Even if I'm pulling a group into a headwind, I usually will put my hands on the tops, and bend my elbows to lower my upper body. I find that actually gets me more aerodynamic with my elbows in. Then again, you get into a stretched out position for your lower back, so maybe that doesn't help.

You asked about stretches. I'd just sit and do some toe touches (actually a few long touches) and that wil lstretch your hams and lower back. If you have someone to help, I've found that someone lightly pushing on my upper back while doing this is good.


----------



## geraldatwork (Jul 15, 2005)

whit417 said:


> I almost always ride on the hoods. Rarely in the drops. To me, the hoods are more comfortable and I feel that I have better control of the bike. As stated above riding in the drops is more aerodynamic, and maybe faster, but how much? Unless you are going to race, the minimal amount of speed gain can't be worth the discomfort. Put your hands where it is most comfortable to you.

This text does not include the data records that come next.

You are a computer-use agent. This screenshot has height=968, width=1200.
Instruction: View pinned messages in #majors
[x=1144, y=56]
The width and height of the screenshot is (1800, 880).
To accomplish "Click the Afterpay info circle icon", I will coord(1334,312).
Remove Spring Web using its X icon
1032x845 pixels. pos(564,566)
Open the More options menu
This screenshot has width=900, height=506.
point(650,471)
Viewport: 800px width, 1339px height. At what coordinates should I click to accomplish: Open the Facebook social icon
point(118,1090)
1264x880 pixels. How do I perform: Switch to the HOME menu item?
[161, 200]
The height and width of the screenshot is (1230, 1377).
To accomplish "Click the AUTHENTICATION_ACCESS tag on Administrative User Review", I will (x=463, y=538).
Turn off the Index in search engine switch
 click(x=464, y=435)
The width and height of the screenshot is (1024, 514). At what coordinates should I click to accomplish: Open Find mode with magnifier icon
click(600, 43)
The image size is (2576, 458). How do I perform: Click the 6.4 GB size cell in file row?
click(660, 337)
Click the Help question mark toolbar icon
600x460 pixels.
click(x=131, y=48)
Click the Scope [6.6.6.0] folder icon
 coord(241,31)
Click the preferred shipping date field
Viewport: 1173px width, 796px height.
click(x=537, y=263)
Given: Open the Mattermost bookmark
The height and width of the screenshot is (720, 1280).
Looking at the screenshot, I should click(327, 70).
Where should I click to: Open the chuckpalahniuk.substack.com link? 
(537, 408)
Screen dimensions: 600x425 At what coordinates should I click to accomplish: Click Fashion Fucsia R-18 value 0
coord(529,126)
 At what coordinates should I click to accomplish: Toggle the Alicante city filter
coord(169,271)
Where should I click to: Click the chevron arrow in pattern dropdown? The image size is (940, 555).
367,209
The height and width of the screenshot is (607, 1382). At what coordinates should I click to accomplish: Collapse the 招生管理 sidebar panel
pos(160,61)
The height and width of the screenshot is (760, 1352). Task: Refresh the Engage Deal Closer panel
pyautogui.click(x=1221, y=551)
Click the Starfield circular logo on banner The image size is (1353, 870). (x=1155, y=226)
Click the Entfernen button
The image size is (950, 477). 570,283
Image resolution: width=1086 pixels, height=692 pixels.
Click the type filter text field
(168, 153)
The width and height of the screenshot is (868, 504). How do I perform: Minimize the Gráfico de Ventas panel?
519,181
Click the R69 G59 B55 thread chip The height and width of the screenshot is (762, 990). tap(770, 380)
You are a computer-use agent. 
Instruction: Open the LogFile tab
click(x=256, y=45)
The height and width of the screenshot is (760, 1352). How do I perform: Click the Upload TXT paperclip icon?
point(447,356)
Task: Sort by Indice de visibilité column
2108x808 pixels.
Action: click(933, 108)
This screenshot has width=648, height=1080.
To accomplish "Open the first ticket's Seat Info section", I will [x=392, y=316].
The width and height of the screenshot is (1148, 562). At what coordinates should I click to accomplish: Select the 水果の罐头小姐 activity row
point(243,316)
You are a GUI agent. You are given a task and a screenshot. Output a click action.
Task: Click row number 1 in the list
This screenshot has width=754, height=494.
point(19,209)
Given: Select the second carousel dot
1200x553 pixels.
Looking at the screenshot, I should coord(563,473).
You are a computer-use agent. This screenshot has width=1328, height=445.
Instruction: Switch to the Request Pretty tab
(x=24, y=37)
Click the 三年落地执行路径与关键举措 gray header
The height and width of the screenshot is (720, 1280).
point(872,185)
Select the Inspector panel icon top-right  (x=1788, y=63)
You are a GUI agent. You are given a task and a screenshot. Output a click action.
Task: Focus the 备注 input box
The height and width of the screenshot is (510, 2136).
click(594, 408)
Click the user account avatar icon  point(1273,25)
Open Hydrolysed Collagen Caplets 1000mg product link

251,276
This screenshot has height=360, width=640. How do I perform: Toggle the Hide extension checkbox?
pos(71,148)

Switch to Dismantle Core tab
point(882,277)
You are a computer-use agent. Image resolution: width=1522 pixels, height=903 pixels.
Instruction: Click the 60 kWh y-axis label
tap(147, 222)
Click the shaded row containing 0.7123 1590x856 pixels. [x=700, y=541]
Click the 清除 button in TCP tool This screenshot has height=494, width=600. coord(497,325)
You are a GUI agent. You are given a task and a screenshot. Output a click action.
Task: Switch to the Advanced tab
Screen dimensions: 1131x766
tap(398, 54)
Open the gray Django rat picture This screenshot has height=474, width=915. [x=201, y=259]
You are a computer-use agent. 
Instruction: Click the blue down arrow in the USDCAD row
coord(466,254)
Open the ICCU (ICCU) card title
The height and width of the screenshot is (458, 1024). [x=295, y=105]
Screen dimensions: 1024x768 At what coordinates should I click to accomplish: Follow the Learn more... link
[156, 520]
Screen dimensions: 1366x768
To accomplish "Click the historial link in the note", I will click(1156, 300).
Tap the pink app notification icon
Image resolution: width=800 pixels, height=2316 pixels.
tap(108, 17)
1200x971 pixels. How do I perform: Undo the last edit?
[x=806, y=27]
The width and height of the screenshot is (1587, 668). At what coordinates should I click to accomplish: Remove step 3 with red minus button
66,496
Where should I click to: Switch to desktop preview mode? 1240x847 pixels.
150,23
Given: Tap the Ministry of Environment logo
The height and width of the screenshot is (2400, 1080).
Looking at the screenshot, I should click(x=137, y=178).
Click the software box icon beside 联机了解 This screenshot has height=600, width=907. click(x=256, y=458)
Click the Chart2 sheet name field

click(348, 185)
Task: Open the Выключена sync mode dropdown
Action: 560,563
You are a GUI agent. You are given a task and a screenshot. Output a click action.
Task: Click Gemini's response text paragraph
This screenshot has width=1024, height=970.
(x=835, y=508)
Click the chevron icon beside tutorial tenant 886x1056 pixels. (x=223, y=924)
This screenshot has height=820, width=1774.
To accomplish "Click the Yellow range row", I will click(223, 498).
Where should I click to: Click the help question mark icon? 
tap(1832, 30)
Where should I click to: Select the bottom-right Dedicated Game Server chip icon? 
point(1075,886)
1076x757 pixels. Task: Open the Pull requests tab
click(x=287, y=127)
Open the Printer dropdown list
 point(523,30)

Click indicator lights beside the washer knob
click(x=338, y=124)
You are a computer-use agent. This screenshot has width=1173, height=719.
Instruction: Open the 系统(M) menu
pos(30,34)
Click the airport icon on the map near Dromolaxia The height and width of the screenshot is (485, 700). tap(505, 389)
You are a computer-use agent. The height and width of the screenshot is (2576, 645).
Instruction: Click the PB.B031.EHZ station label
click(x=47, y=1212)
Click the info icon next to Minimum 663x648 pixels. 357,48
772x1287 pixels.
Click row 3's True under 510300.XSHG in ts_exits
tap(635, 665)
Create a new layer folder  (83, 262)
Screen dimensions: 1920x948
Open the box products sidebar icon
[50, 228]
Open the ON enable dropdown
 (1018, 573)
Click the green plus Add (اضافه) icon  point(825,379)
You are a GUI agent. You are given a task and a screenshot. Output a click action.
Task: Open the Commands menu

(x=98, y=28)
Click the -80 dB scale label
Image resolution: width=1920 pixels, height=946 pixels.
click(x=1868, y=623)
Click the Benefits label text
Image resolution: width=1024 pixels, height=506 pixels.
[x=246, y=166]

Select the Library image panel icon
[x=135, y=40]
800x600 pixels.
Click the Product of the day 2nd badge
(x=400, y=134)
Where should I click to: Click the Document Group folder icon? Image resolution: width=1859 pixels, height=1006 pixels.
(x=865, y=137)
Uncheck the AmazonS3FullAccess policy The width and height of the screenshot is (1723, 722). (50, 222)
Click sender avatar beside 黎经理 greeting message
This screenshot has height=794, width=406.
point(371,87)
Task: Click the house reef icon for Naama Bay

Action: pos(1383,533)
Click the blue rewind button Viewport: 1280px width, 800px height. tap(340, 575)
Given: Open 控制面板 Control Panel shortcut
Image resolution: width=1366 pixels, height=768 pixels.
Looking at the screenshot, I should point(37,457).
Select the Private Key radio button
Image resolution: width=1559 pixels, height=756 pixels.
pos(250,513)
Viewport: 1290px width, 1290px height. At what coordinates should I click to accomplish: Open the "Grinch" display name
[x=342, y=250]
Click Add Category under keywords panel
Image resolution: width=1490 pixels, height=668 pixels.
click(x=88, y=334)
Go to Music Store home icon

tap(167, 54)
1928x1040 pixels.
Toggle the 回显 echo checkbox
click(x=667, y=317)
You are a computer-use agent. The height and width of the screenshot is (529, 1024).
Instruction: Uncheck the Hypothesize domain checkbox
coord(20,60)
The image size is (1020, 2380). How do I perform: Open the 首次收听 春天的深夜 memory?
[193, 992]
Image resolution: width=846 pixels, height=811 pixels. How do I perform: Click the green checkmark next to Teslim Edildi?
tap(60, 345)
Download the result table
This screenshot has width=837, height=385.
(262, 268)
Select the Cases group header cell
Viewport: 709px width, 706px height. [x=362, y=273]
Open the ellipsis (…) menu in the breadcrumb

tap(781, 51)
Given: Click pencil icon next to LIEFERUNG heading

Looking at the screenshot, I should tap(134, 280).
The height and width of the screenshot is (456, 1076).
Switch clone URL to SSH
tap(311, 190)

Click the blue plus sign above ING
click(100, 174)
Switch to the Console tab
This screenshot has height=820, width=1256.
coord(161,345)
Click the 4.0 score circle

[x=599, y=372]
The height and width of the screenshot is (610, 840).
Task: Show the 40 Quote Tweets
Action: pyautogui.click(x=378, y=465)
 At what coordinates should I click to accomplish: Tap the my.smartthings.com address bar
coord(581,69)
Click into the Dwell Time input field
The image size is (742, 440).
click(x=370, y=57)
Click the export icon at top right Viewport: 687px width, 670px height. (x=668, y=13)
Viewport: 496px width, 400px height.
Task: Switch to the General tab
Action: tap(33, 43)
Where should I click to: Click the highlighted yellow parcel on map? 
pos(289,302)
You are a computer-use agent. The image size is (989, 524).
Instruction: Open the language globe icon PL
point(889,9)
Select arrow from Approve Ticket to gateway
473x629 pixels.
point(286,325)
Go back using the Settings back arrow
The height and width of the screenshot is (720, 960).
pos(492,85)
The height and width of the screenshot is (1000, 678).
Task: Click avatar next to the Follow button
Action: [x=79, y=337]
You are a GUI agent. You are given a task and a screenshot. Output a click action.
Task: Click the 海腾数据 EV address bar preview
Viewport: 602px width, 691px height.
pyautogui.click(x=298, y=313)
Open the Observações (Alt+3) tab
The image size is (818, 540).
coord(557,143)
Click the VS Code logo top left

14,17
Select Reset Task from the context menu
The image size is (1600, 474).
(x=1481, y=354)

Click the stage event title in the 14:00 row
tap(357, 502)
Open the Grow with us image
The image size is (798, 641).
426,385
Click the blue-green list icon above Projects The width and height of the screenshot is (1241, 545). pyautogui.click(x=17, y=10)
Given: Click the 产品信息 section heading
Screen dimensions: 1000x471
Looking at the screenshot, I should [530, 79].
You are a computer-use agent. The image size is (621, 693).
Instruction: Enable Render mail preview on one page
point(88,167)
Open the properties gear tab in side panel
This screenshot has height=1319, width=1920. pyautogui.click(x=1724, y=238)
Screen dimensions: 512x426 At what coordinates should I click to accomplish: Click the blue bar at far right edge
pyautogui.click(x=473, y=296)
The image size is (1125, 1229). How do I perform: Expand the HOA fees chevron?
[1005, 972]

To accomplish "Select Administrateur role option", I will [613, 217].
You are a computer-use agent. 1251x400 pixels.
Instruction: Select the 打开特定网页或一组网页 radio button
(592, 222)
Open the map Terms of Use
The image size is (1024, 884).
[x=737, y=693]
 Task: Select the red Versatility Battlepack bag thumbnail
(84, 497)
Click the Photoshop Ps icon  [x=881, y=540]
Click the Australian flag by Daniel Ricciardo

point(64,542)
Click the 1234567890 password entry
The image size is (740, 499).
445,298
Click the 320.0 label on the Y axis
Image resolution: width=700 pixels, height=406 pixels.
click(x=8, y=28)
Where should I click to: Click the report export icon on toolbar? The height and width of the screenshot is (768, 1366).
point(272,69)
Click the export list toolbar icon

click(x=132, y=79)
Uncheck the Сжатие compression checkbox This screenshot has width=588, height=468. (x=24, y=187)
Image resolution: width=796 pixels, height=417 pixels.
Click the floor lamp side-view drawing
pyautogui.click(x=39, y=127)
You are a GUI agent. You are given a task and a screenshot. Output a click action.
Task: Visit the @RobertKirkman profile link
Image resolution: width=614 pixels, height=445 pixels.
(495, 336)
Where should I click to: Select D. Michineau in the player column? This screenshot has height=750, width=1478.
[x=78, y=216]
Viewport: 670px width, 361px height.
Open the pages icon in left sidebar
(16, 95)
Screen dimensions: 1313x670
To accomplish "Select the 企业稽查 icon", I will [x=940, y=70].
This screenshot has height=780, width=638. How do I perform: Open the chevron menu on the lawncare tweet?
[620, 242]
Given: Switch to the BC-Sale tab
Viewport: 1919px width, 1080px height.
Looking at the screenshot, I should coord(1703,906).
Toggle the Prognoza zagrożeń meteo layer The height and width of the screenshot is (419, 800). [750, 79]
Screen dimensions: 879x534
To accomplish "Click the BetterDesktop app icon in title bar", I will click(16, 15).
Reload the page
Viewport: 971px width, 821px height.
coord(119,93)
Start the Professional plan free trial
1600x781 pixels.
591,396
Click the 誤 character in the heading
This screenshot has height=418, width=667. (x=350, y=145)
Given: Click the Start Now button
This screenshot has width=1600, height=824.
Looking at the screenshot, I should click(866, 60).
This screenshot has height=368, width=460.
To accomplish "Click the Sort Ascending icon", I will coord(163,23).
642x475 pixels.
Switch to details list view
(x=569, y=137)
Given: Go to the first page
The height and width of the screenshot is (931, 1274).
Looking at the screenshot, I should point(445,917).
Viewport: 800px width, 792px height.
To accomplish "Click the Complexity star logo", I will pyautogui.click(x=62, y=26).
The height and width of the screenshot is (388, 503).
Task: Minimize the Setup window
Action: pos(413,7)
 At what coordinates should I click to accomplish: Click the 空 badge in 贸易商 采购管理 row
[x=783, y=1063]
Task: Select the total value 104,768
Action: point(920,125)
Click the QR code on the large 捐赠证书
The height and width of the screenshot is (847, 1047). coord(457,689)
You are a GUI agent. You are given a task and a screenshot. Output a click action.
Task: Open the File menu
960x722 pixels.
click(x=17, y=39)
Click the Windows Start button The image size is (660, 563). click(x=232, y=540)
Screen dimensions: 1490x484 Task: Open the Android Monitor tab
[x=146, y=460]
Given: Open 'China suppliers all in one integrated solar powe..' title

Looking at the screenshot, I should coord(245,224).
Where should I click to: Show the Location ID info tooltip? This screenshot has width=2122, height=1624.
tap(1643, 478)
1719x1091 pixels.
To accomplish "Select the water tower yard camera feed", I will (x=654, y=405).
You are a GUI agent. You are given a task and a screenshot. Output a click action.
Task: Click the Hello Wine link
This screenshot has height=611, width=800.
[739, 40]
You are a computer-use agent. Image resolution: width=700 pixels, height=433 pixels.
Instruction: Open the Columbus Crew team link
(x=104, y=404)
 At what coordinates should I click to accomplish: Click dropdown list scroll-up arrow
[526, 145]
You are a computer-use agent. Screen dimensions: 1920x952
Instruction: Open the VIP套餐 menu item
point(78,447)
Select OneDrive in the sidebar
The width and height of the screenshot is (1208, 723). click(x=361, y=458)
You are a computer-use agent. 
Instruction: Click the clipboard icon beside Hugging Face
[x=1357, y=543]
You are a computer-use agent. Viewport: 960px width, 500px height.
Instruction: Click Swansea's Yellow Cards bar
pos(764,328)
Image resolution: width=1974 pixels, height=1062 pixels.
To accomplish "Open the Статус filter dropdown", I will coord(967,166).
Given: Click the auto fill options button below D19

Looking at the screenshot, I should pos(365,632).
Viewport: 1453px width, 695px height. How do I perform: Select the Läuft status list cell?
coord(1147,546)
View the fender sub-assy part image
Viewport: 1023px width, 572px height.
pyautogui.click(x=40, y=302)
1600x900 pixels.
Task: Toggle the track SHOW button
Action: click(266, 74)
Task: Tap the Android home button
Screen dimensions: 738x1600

Although I spend about 75% of my time on the hoods I can go noticeably faster when I am on the drops. And again the faster you are going the bigger the difference. So at 13-14 mph you might not notice much of a difference but over 20 you definitely will. When I started my regular route I was never on the drops but one time I tried going down there at higher speeds which accounted for maybe 25% of that ride. That ride my speed was 1 mph faster. I only average 16mph for my trips. I think anyone who averages over 20 will notice a big difference. I might only average 16 but for a good part of the trip I might be going over 20 on some of the flats, more down hill..


----------



## Koop (Oct 23, 2005)

Longfrog said:


> Question is do I just endure until muscles are used to this position. Is there anything I can do proactively to remedy? Stretches etc...?? Any help would be greatly appreciated.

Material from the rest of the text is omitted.